* [Problem statement]:
Reproduce, word for word, every line starting at the line that contains "Click the Name" and ending with the final line of the entries.

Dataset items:
......

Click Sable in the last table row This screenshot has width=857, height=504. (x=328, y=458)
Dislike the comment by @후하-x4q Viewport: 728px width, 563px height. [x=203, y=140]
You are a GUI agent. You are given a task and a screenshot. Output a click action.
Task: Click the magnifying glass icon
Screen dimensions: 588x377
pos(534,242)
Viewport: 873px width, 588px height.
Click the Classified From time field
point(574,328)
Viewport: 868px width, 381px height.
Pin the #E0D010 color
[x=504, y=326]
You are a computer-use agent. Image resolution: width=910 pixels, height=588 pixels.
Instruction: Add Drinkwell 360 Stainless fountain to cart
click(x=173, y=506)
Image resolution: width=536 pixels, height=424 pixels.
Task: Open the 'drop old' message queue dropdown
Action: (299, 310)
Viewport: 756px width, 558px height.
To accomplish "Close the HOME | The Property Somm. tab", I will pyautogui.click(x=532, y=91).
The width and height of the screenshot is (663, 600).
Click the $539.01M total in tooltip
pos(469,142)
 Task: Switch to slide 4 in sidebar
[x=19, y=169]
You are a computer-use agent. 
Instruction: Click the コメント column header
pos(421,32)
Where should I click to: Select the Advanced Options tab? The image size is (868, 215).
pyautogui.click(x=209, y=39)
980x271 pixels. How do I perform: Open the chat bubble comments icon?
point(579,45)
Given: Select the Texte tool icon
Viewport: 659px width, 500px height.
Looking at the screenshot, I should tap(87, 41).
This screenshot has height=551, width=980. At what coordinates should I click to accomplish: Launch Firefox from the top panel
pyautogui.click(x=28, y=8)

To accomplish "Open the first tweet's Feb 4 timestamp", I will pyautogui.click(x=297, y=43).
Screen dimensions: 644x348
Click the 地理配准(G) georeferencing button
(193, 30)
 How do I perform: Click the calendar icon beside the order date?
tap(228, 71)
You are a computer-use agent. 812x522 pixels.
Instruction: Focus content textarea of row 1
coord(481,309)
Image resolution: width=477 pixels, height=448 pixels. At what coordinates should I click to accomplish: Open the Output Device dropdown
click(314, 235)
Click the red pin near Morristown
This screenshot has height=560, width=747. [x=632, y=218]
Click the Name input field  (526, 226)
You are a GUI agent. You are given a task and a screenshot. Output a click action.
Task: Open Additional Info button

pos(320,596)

......

* [Answer section]:
Click the Name input field  (526, 226)
You are a GUI agent. You are given a task and a screenshot. Output a click action.
Task: Open Additional Info button

pos(320,596)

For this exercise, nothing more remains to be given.